Stevens-Johnson syndrome (SJS) and toxic epidermal necrolysis (TEN) are rare but life-threatening adverse drug reactions. Conventional systemic therapies are of limited efficacy and often exhibit strong side effects. To assess the efficacy and safety of the combination treatment with a tumor necrosis factor-α antagonist adalimumab and delineate the underlying mechanisms. We evaluated the efficacy and safety of the combination therapy with adalimumab by comparing 2 treatment cohorts of SJS/TEN patients. Patient plasma samples were collected for proteomics analysis.

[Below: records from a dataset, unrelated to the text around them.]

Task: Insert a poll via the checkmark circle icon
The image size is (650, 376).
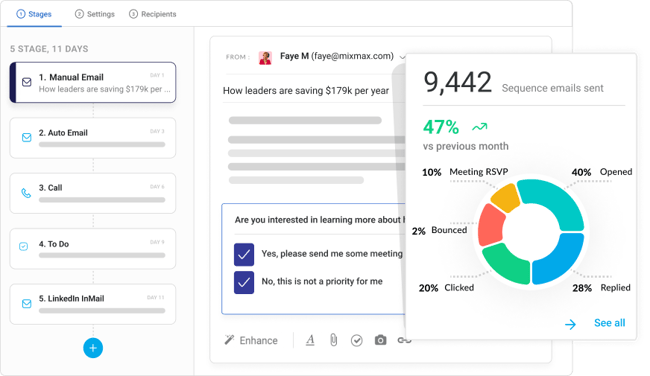Action: (x=357, y=340)

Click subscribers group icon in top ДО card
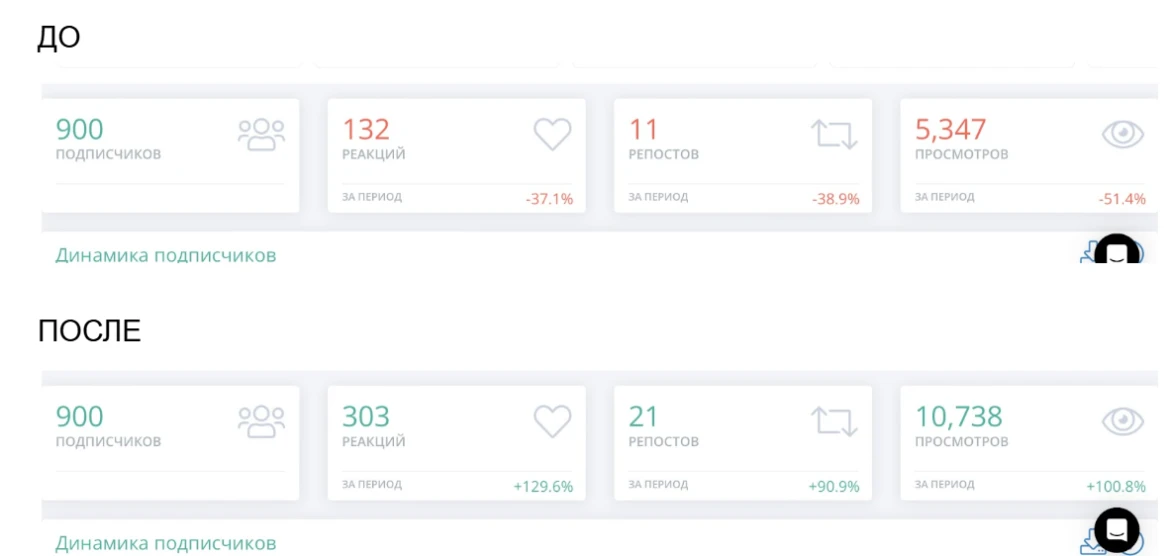[x=261, y=134]
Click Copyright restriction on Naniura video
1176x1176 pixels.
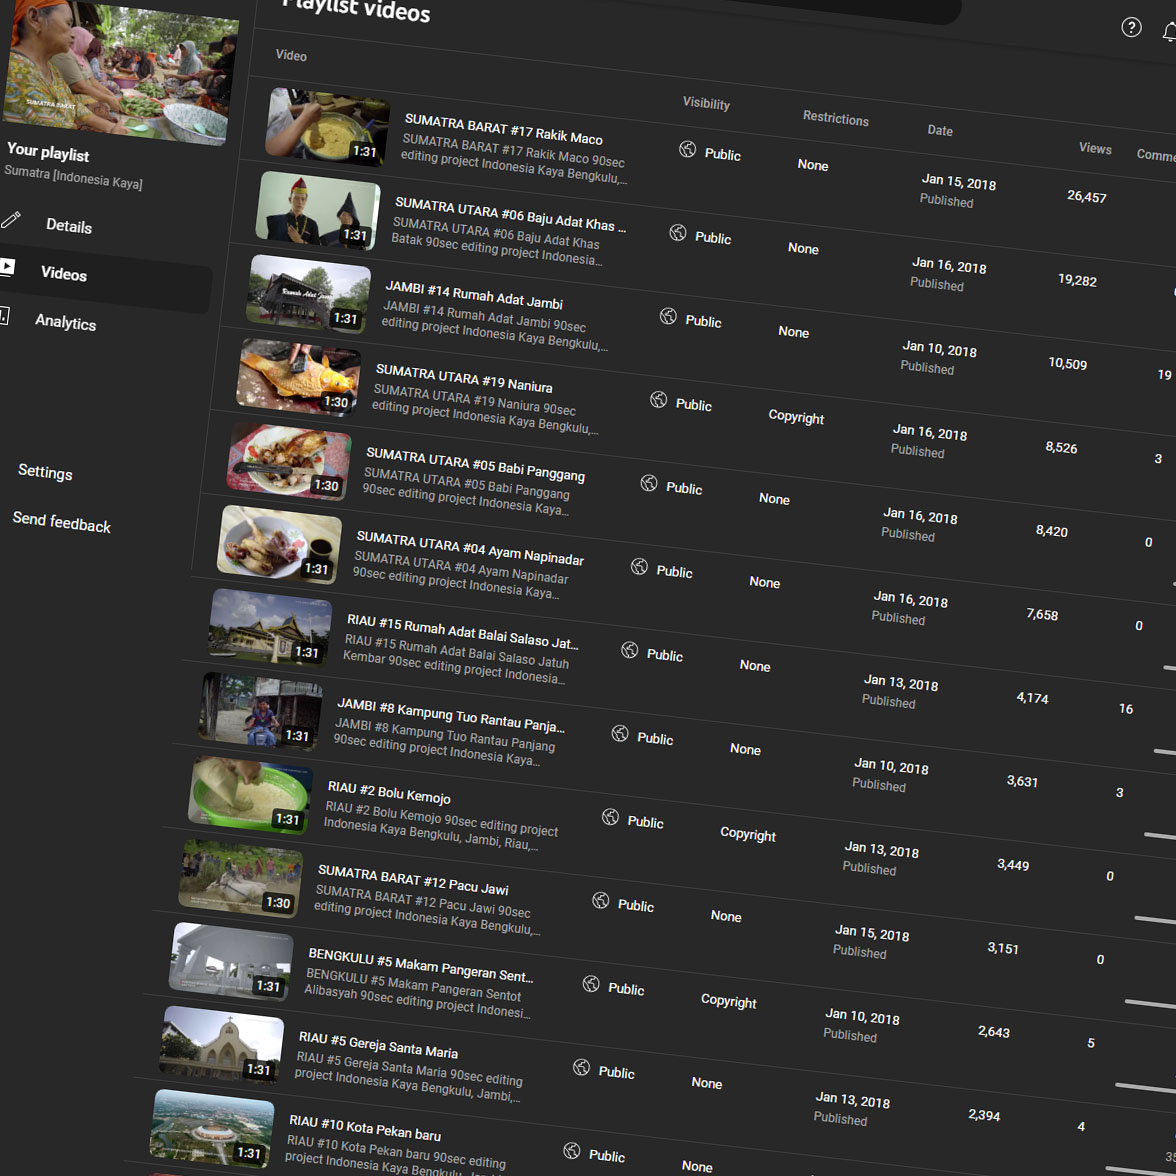pos(796,417)
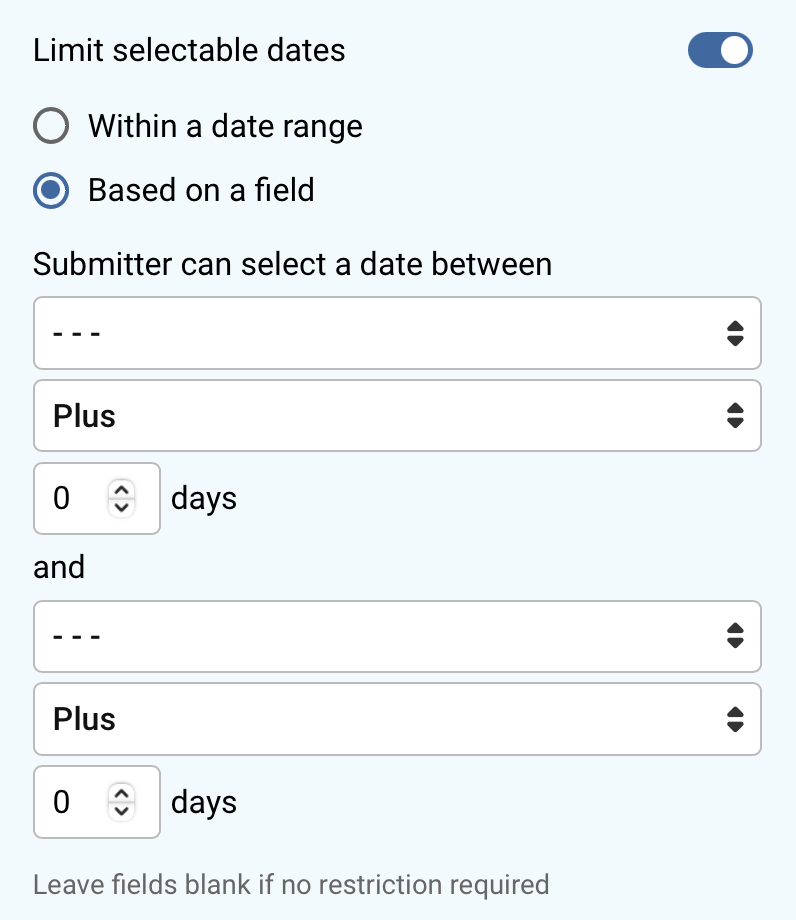Click the Limit selectable dates label
Screen dimensions: 796x920
coord(188,50)
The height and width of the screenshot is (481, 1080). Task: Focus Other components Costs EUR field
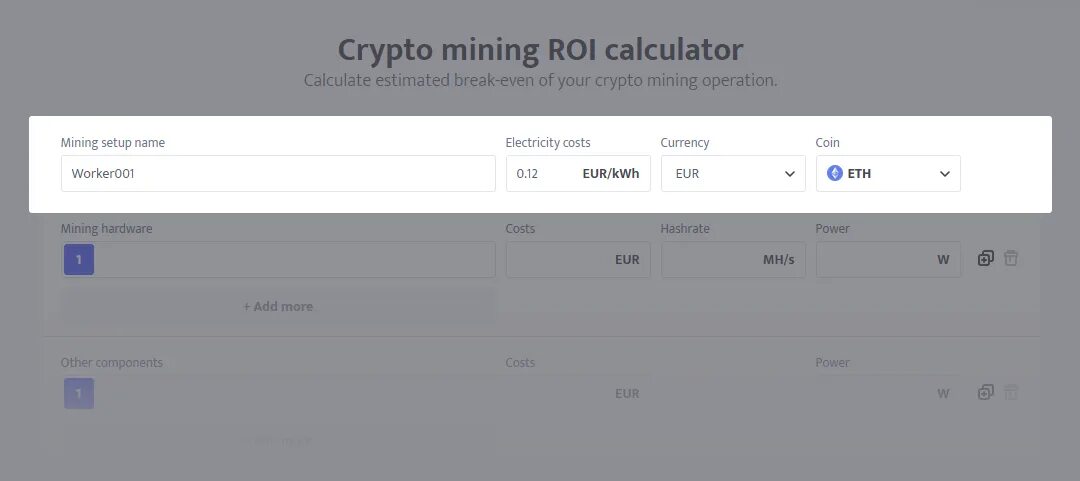tap(560, 394)
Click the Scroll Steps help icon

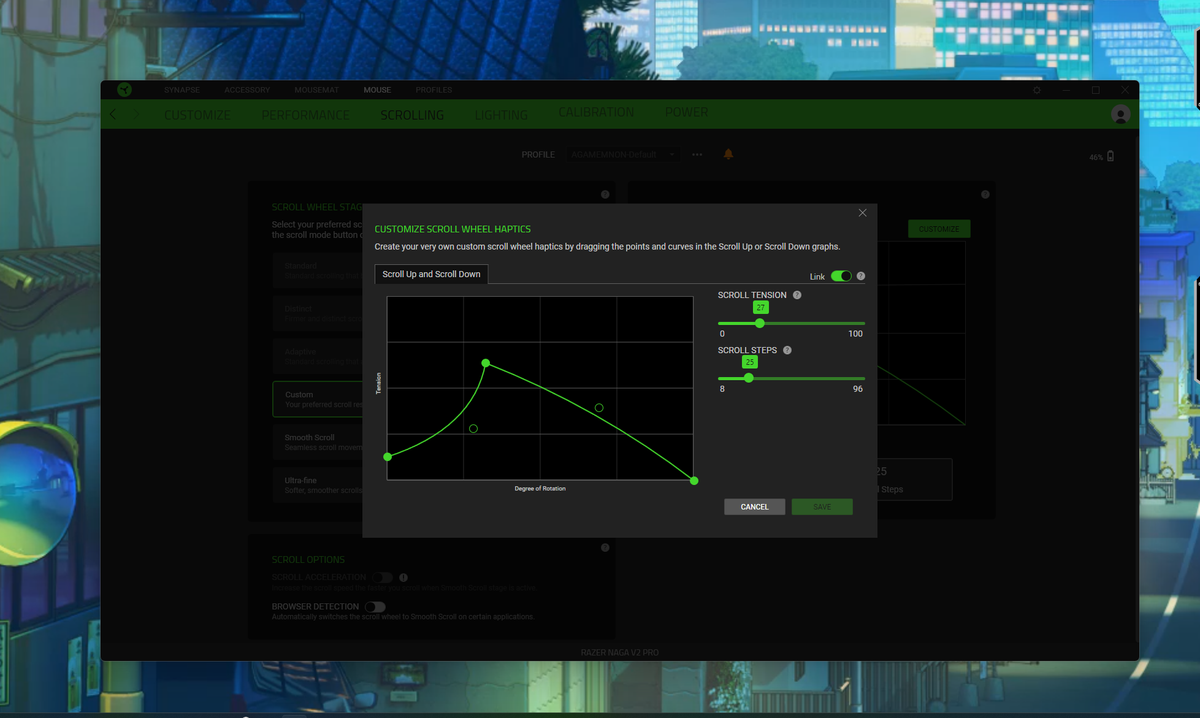[x=786, y=350]
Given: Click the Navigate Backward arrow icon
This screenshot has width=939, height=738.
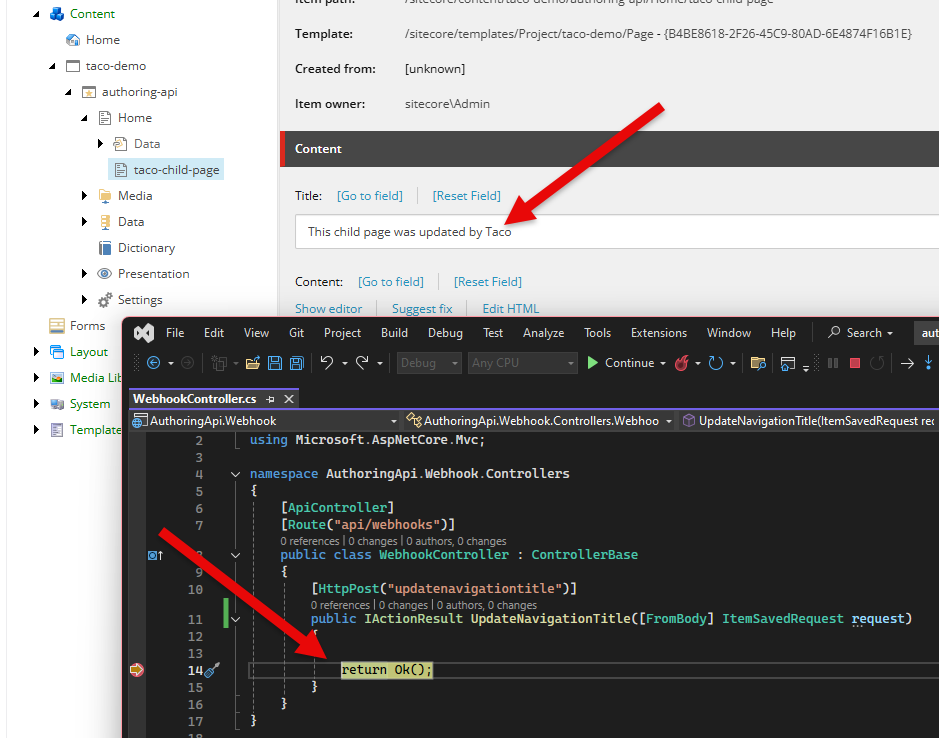Looking at the screenshot, I should (154, 363).
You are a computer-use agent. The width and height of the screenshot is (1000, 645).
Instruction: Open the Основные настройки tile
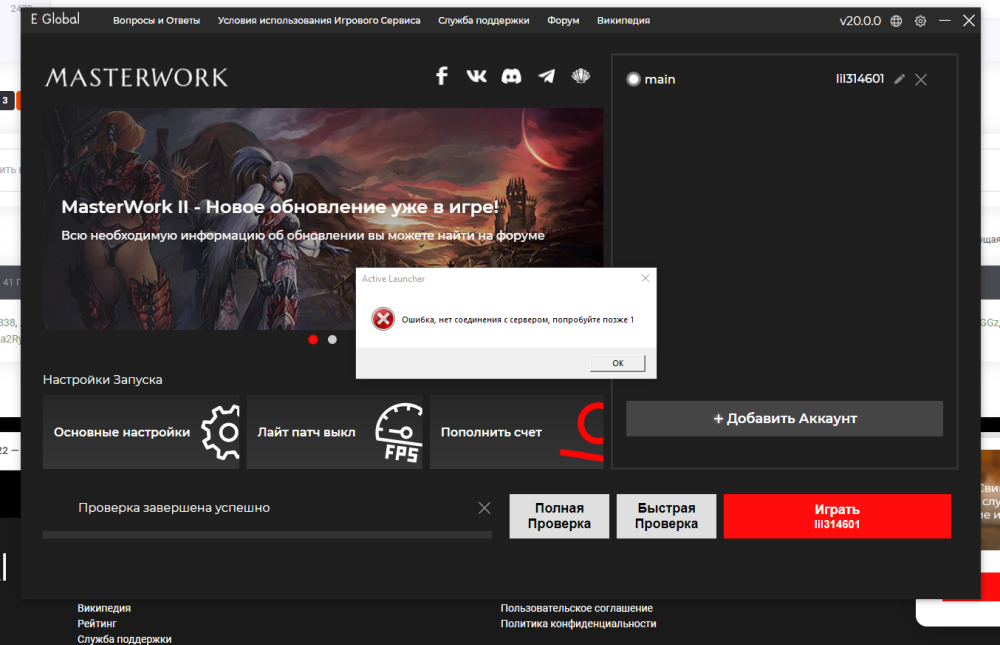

The combination therapy with adalimumab significantly shortened the time to mucocutaneous re-epithelization and healing, with reduced side effects caused by corticosteroids. Plasma proteomic profiling showed that apolipoprotein A-IV (APOA4) was one of the most significant differentially expressed proteins. Multivariate regression analysis revealed that APOA4 level was significantly associated with prognosis parameter of SJS/TEN (P=.004), but not with disease severity score (severity-of-illness score for toxic epidermal necrolysis [SCORTEN]) (P=.118). Thus further research will be helpful to effectively incorporate APOA4 into current SCORTEN-driven protocols. The cohort size is relatively small. Both cohorts had low overall SCORTEN scores. Adalimumab in combination with corticosteroids demonstrates significant clinical benefits over corticosteroids alone in SJS/TEN patients. Moreover, APOA4 may serve as a novel prognostic marker of SJS/TEN.